St. Vincent, Hang on me
Sesso, droga e celebrità. Sono questi i tre temi al centro di Masseduction, il nuovo disco di St. Vincent. In questi anni, complici le relazioni con le attrici Cara Delevingne e Kristen Stewart, Annie Clark, vero nome della musicista statunitense, è stata una delle prede preferite delle riviste di gossip. E forse in mezzo ai lustrini di Hollywood si è sentita un po’ fuori posto.
Masseduction suona come una risposta a questo mondo, come una corsa a smascherare l’inconsistenza di tante cose che ruotano attorno a Hollywood. Non è un caso che anche l’apparato retorico e iconografico dell’album sia molto kitsch (tra le ispirazioni per la copertina e i videoclip St. Vincent ha citato l’artista Jeff Koons) e surreale (per annunciare il disco la musicista ha inscenato una conferenza stampa nella quale faceva un discorso lungo e sconclusionato).

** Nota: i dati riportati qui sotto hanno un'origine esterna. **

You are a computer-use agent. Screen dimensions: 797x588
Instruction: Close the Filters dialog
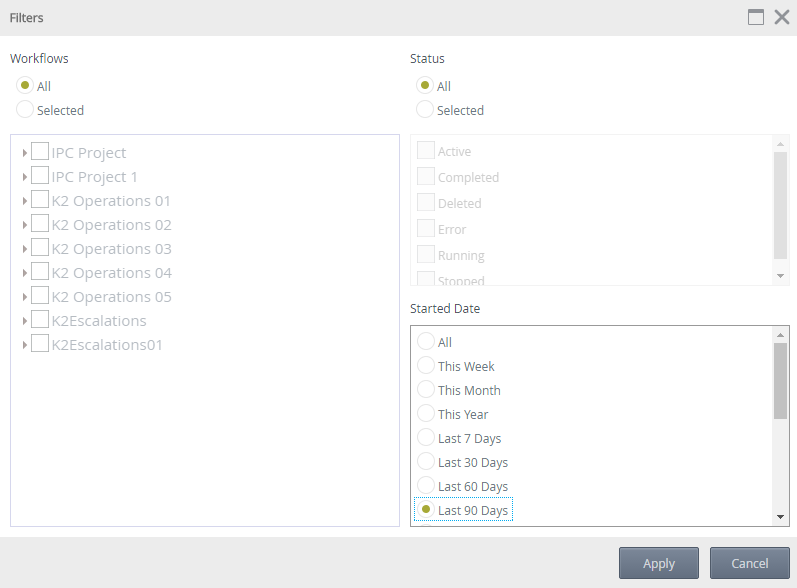(x=782, y=17)
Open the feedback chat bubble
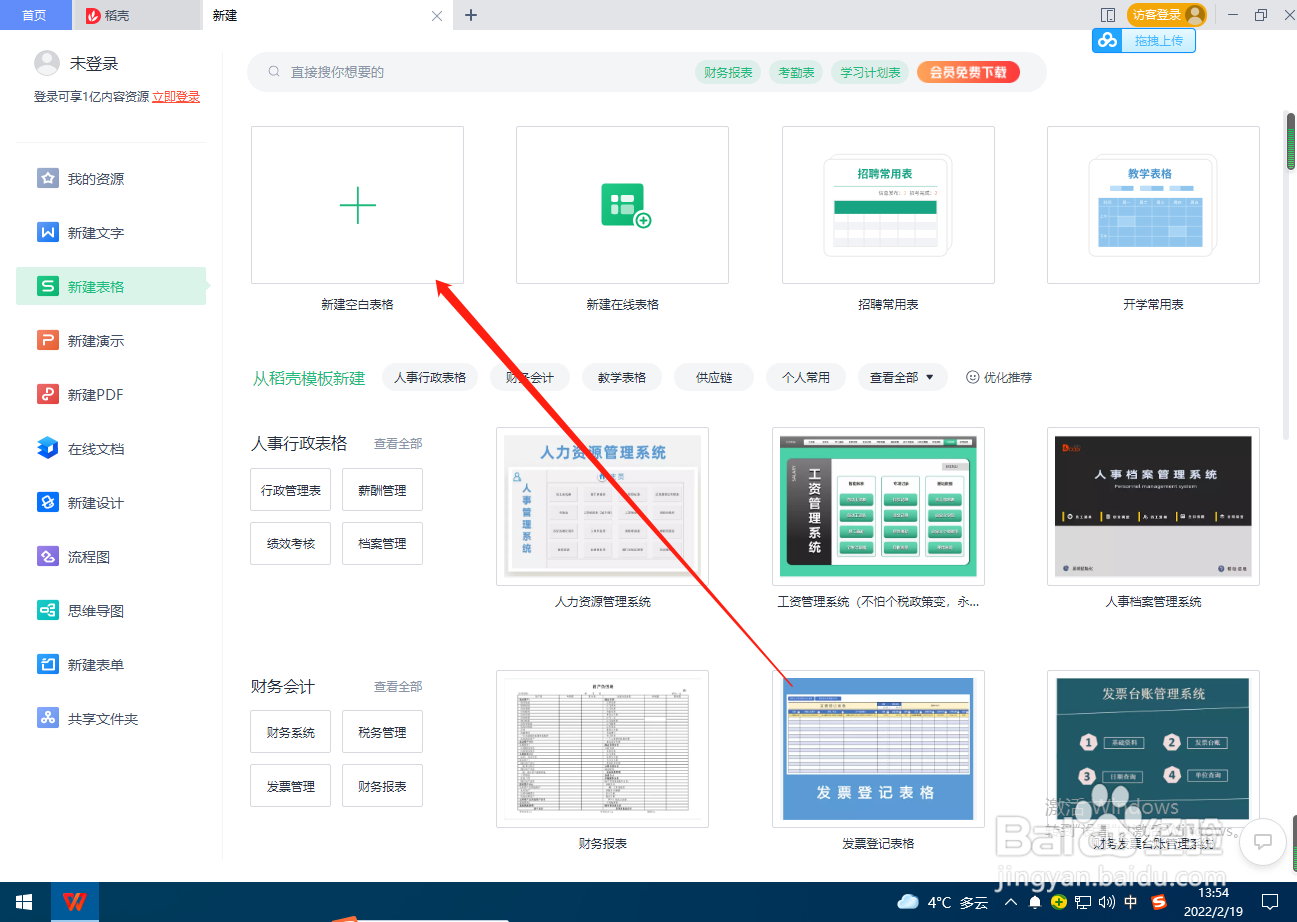Image resolution: width=1297 pixels, height=922 pixels. [x=1262, y=842]
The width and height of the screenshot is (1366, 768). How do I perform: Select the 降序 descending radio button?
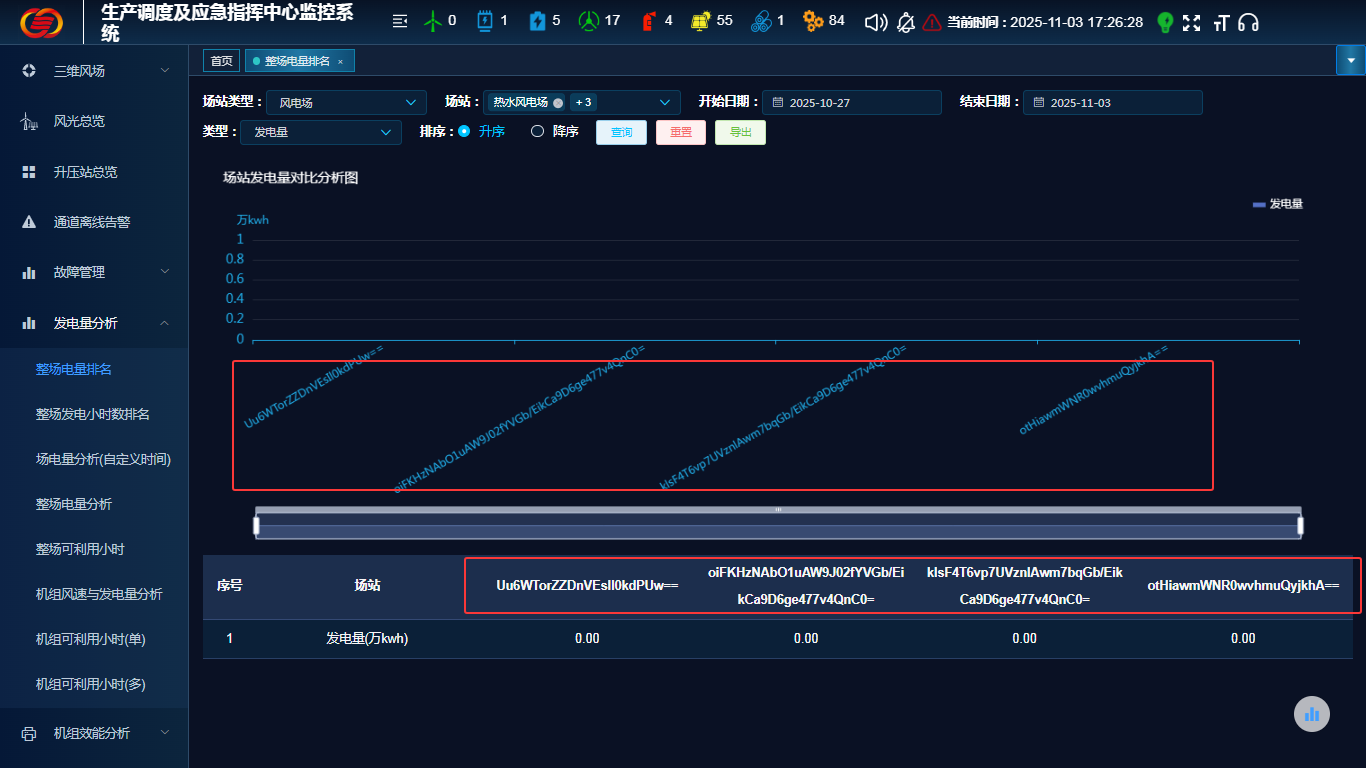coord(537,131)
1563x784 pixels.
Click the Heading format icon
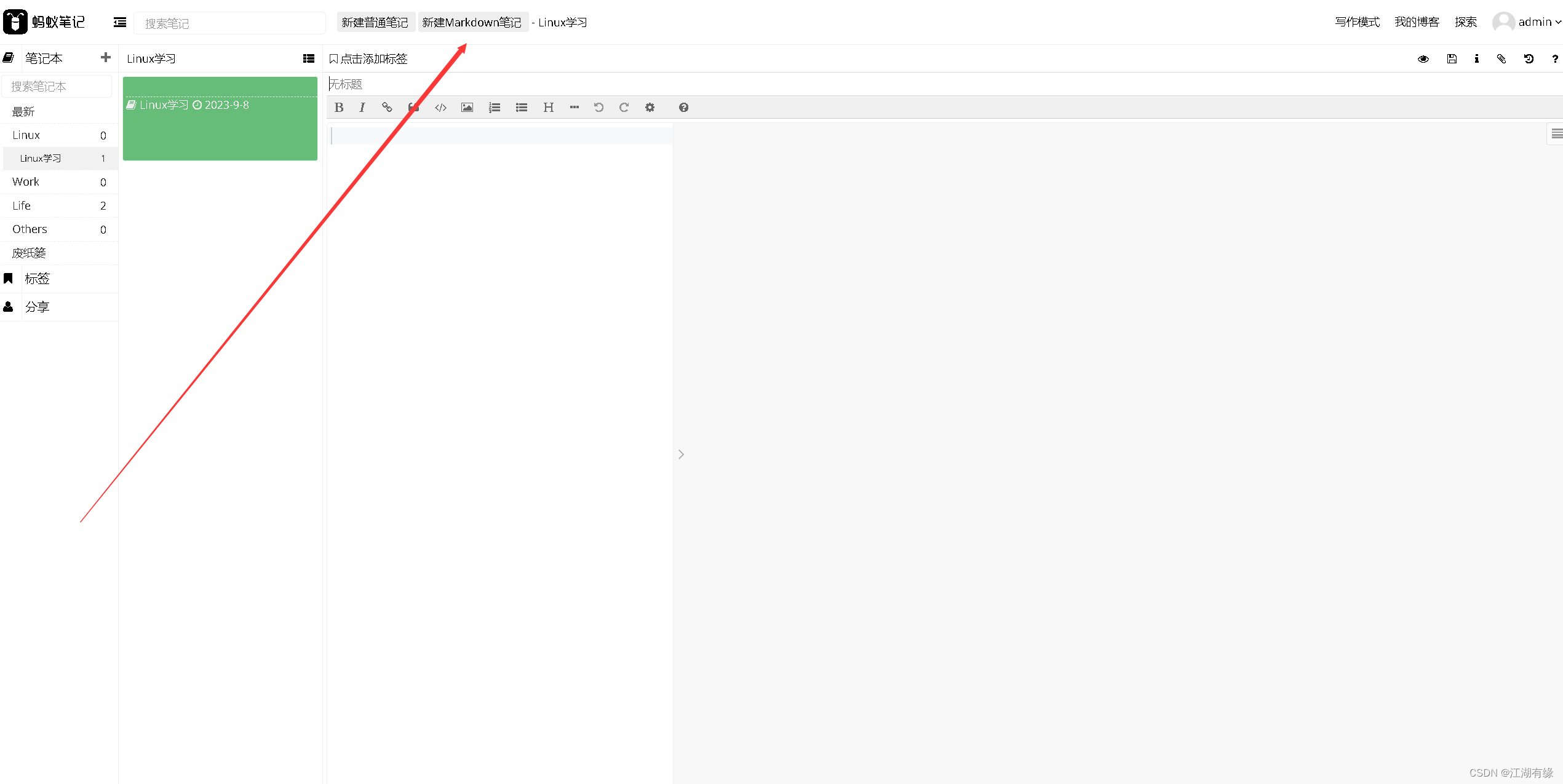tap(547, 107)
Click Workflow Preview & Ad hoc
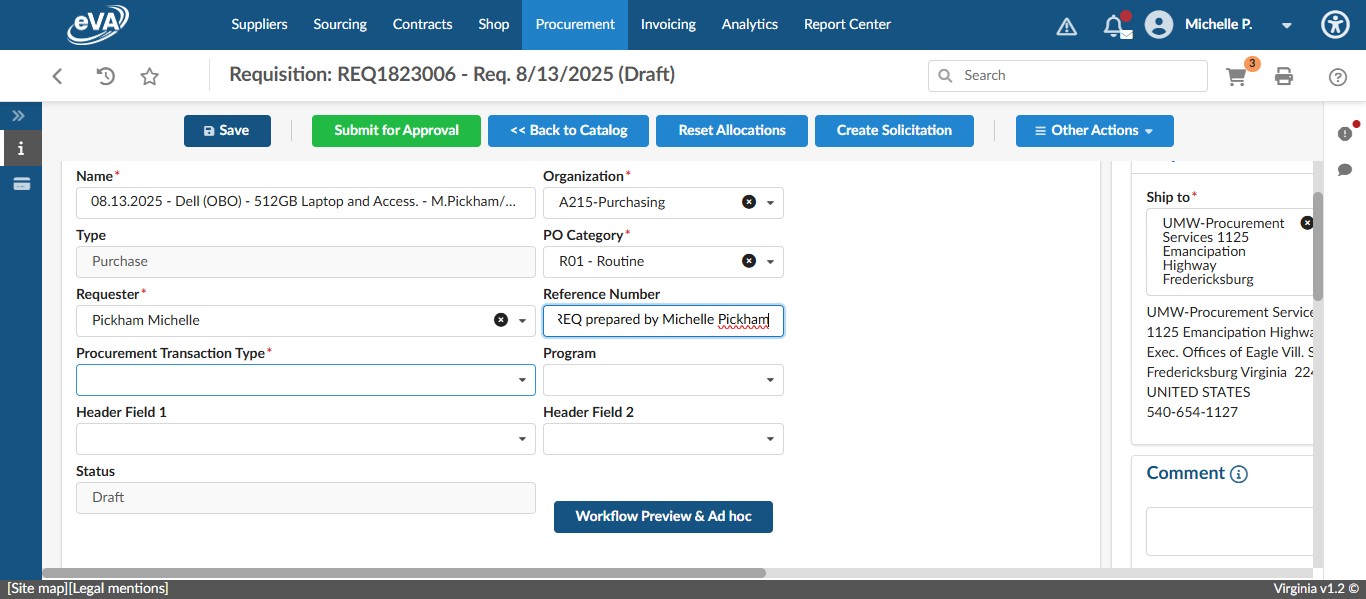Image resolution: width=1366 pixels, height=599 pixels. [663, 516]
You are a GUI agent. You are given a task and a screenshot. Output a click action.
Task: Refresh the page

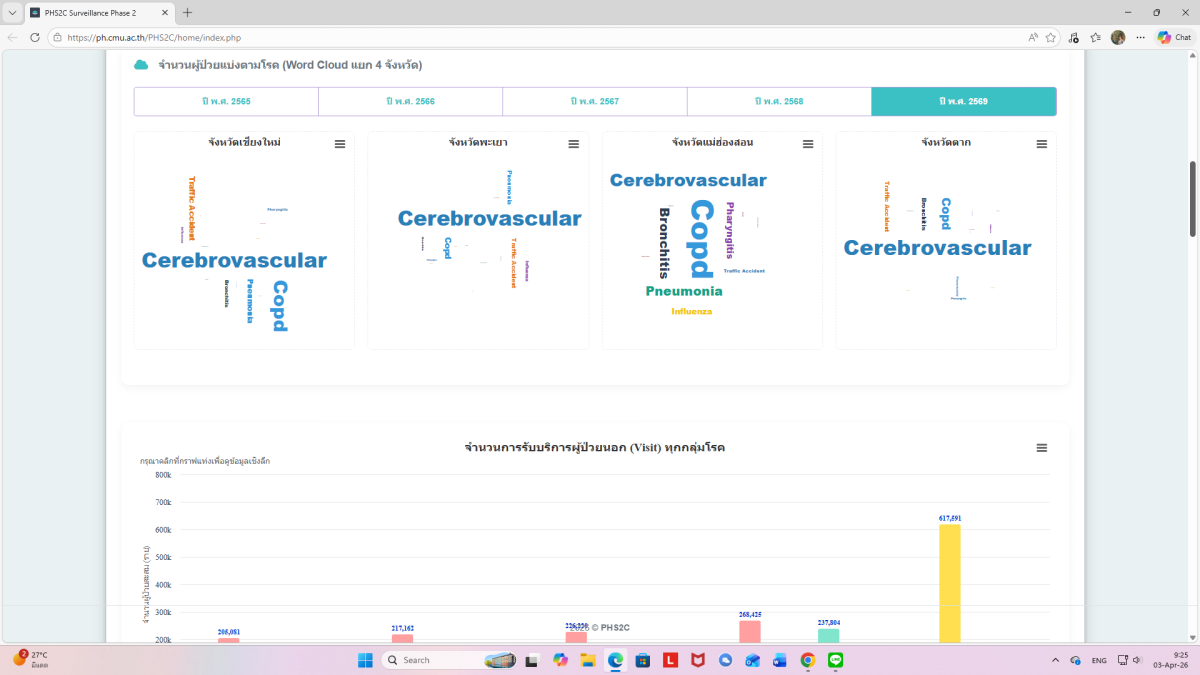click(35, 37)
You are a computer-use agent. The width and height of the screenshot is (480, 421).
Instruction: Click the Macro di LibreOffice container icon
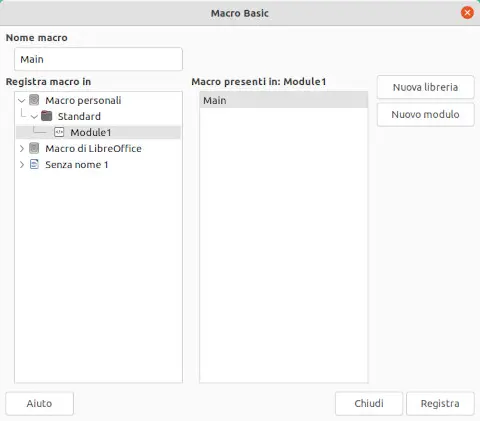(34, 148)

Al tempo stesso, nel suo nuovo lavoro St. Vincent suona pop come non mai. Il singolo New York, una sentimentale ballata al piano, è meno spigoloso dei brani del passato (il produttore del disco non a caso è Jack Antonoff, uno che ha lavorato con Taylor Swift e Lorde). Masseduction, il pezzo che dà il titolo al disco, cita Charles Mingus (“Black saint, sinner lady”, canta St. Vincent), ma ha un arrangiamento troppo plasticoso.
Messeduction è stato accolto in modo trionfale dalla critica internazionale: su Metacritic, un sito che raccoglie le recensioni della stampa internazionale e fa una media dei voti, mentre scrivo il disco ha un punteggio di 90 su 100. Però l’entusiasmo sembra ingiustificato, perché questo è forse l’album meno riuscito di St. Vincent.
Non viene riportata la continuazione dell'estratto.